Threat to Great Apes Highlighted at Virunga Meet
Threat to Great Apes Highlighted at Virunga Meeting; Ministers, conservationists will examine challenges, consider solutions
Washington -- Contrary to some fictional portrayals, gorillas are gentle creatures now under serious threat of extinction at the hands of human killers. A ministerial meeting in Gisenyi, Rwanda, will address how to save them and their habitat.
About 700 mountain gorillas remain in the African wild. About half of them live in the Virunga region that includes parts of Rwanda, Uganda and the Democratic Republic of Congo (DRC).
"The unique biodiversity of the Virunga region is of global importance, and it deserves full conservation support to assure its continued existence," U.S. Assistant Secretary of State for Oceans and International Environmental and Scientific Affairs Claudia McMurray told America.gov prior to leaving for the July 14-15 meeting.
"The forests of Central Africa play a central role not only in the livelihoods of millions of people, but also in stabilizing regional and global climate patterns," she said. She praised the courage of park rangers who risk their lives to protect wildlife and the rainforest habitat. More than 120 rangers have been killed on the job in the past 10 years.
Wildlife, habitat and rangers in Virunga National Park in the DRC are under siege. A war between rebel militias and the Congolese army often prevents rangers' access to the park. Charcoal traffickers are another peril. Charcoal is the chief local cooking fuel and old-growth hardwood forests are illegally felled and turned into charcoal for this lucrative trade.
In July 2007 the well-known Rugendo family of gorillas was killed in Virunga National Park, a month after a female gorilla was found shot in the back of the head in the same area. A total of seven gorillas died. Rangers and conservationists working to save the rainforest saw the deaths as a message from charcoal traffickers to discourage interference.
A former park director accused of masterminding the gorilla killings, Honore Mashagiro, was arrested in March. Mark Jenkins' July National Geographic cover story "Who Murdered the Virunga Gorillas?" describes how Mashagiro persecuted Institut Congolais pour la Conservation de la Nature (ICCN) warden Paulin Ngobobo, driving him underground.
A WildlifeDirect field officer told Jenkins, "When rangers on patrol could not arrest people directly involved in the charcoal trade, it was because Mashagiro himself was protecting them." Kenya-based WildlifeDirect, headed by noted anthropologist Richard Leakey, actively protects the gorillas.

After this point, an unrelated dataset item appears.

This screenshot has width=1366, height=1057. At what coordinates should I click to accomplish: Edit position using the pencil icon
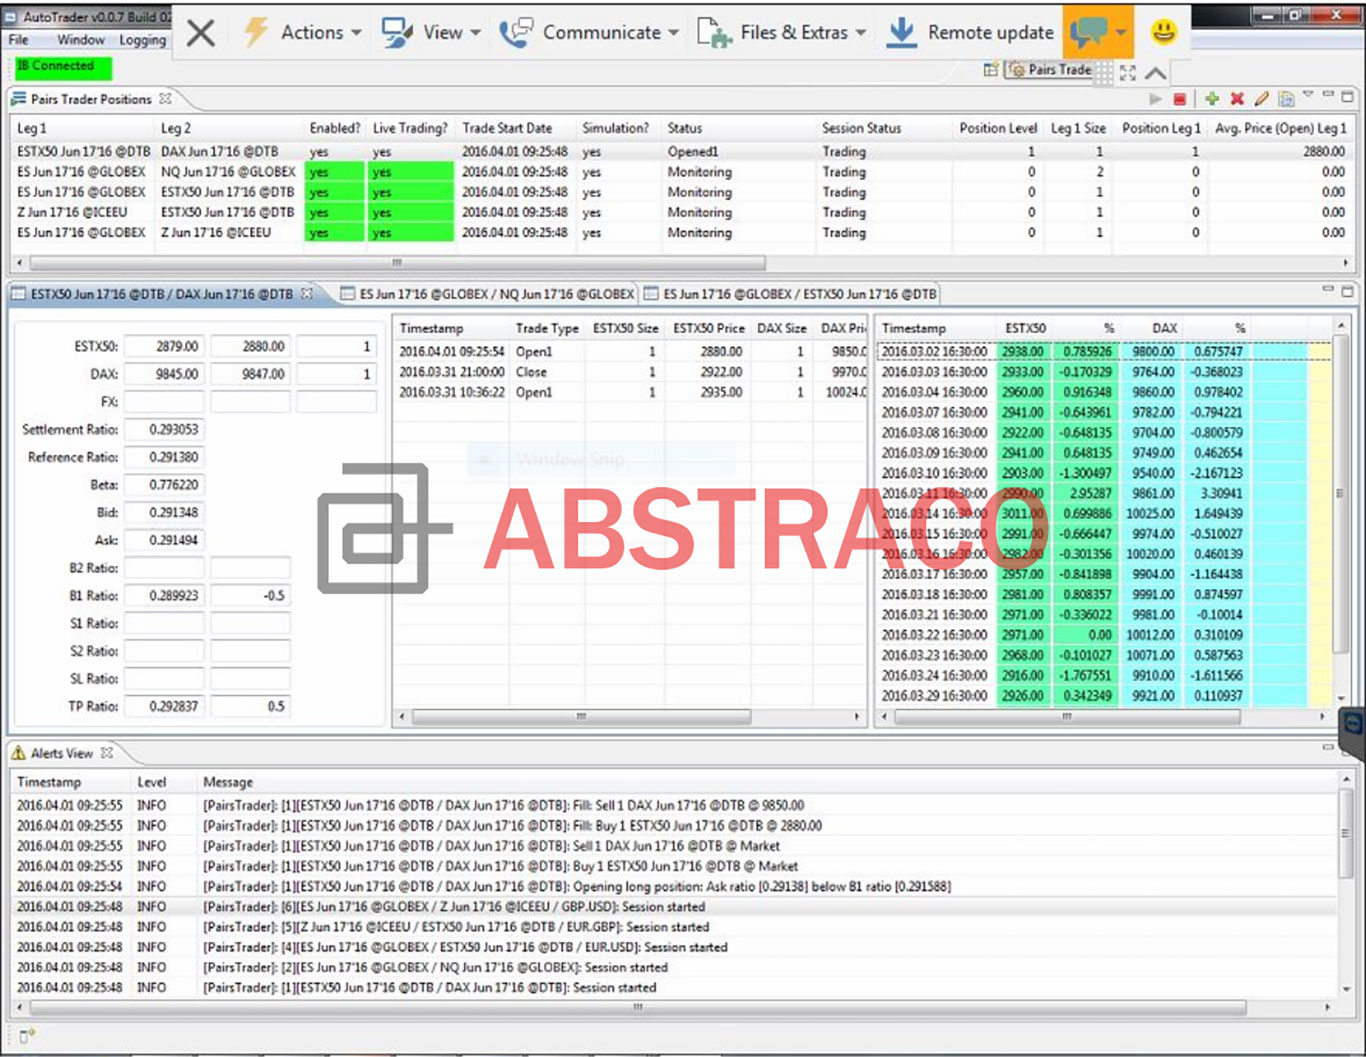coord(1261,99)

Balancing Conservation With Economic Development
The conference of regional ministers that will be convened by the Central Albertine Rift Transboundary Core Secretariat and Assistant Secretary McMurray will examine causes of the gorilla killings along with economic and conservation challenges, focusing on how to protect its precious resources.
The DRC, Rwanda and Uganda have signed the "Tripartite Declaration on Transboundary Natural Resource Management of the Transfrontier Protected Area Network of the Central Albertine Rift," which lays out a 10-year strategic conservation plan for the area.

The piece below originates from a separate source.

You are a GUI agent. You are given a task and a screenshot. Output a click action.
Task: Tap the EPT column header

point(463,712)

The United States supports economic development and conservation efforts in Central Africa through the U.S. Agency for International Development's Central African Regional Program for the Environment and the Congo Basin Forest Partnership.
NASA satellite imagery has helped scientists monitor clearing of Virunga forests by farmers and charcoal traffickers. (See "NASA Satellite Imagery Helps Protect African Mountain Gorillas.")
The New York-based Wildlife Conservation Society works closely with the ICCN to build park management expertise and provide equipment to rangers.
Mountain gorillas are just one of the great ape species endangered by war, poachers and habitat loss. Bonobos and chimpanzees are also in decline. (See "Virginians Join International Effort to Preserve Bonobo Habitat.")
Often the apes are killed to supply "bushmeat," an African delicacy, but great apes also can fall victim to Ebola and common human respiratory viruses - of particular concern because tourism provides jobs and is important for economic development.
A growing human population competes for local resources and encroaches on habitat, compounding the problem. Charcoal trafficking relies on demand from the hundreds of thousands of people in the region. Each family uses an estimated 68 kilograms of charcoal per month.
Tackling these complex issues is a daunting prospect for government agencies and conservationists, and for park rangers, who are poorly funded and ill-equipped.
Virunga National Park, in the DNC but bordering on Uganda and Rwanda, was established in 1925. It was named a World Heritage Site by UNESCO in 1979 for its singular diversity of wildlife and habitats, which range from swampy lowlands, forests and savannahs to steep volcanic mountains.
"The remarkable dedication of our conservation partners in Virunga, despite many dangers, deserves wide recognition. We believe that conservation can play an integral role in establishing stability and supporting economic development in the region," McMurray said.